Humans call them gremlins, but in the common tongue used in the Galactic Assembly logs, they were known as the Yagmay. Small by most species standards, they averaged about 90 cm tall to the top of the head, and about 30 kilos. Their strong, compact bodies were supported by four lower limbs, ending in wide cloven hooves, balanced by a short, broad tail. Their upper half was fairly humanoid, with two arms ending in hands with four digits, two resembling thumbs, as humans viewed it. Hair covered their whole bodies, in shades of green and teal to blend in with their home world. Their heads resembled some cross between a hyena and a sharpei, allowing them to track prey by scent and with their large sensitive ears they could hear the heartbeat of some species from 10 meters. They were for the longest time the most vicious fighters the Assembly had come across, and were always kept at arms length. It had been noted that they were fiercely loyal to the assembly, but none of the other races felt comfortable with the highly intelligent and incredibly destructive predators from a death world. That was, until humans showed up.  

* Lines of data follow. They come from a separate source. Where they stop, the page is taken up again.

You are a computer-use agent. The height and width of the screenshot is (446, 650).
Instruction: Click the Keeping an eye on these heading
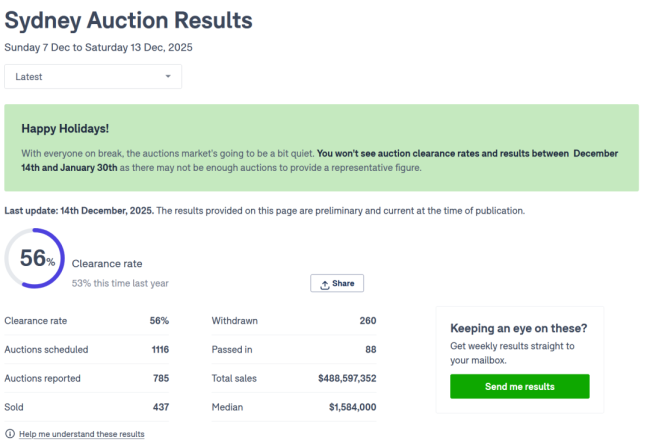(x=519, y=328)
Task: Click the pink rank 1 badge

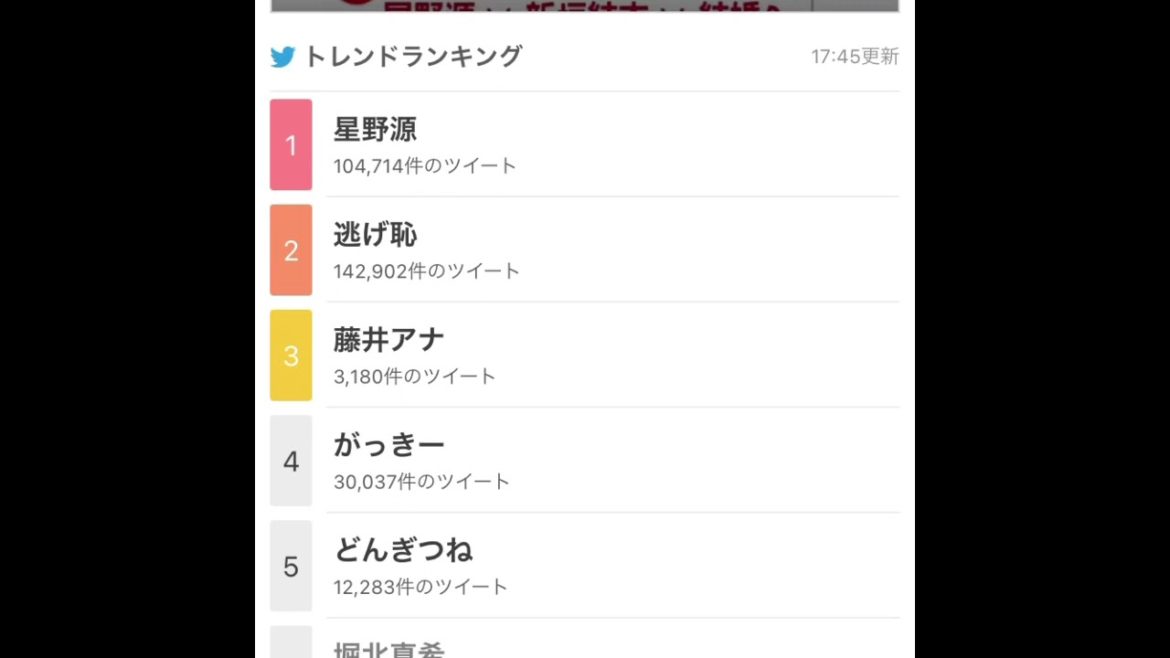Action: [x=291, y=145]
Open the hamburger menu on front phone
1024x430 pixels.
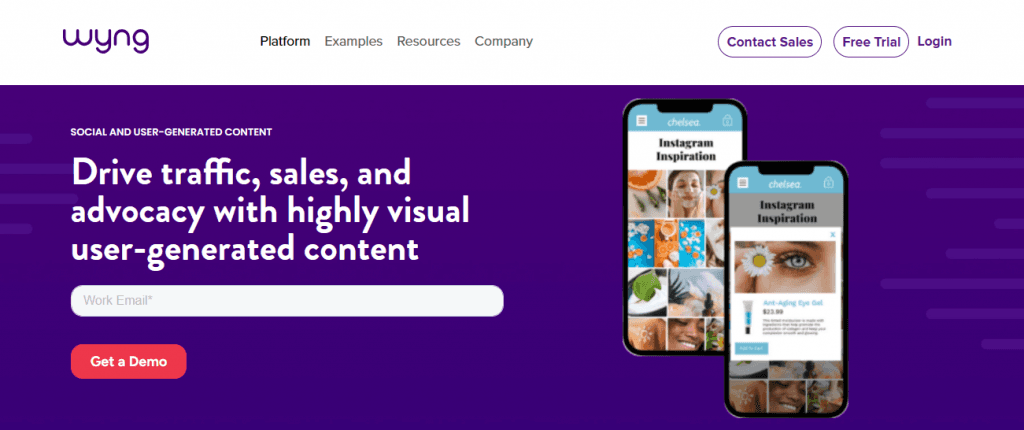click(x=743, y=183)
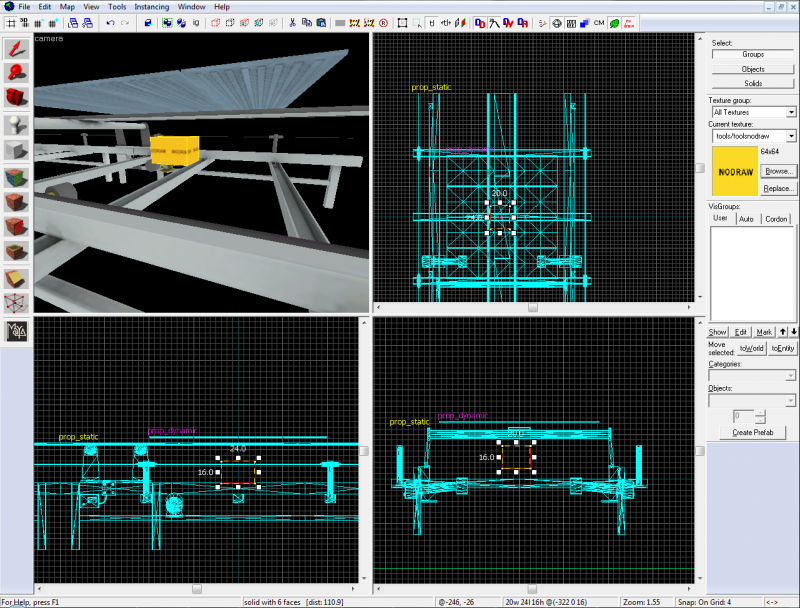This screenshot has width=800, height=608.
Task: Activate the Entity tool
Action: click(x=14, y=123)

At first, the two races were very antagonistic to each other, viewing each other as competitors. The other dignitaries and soldiers who saw these two species interact would later recall thinking they would be at war during the first year of humanity's membership. Then the unthinkable happened. The leaders from both species decided they should hold a 'joint training' exercise, a competition that none of the other member races had ever contemplated or seen before. It was simple; two platoons from each races elite fighting units would work together in games of war, one Yagmay and one human platoon per team. The other races saw this as what the two species had said it was; a training exercise. But both sides knew they were going to be sized up by the other side. The rest of the assembly would act as the obstacle, heavily defending a mock research facility.  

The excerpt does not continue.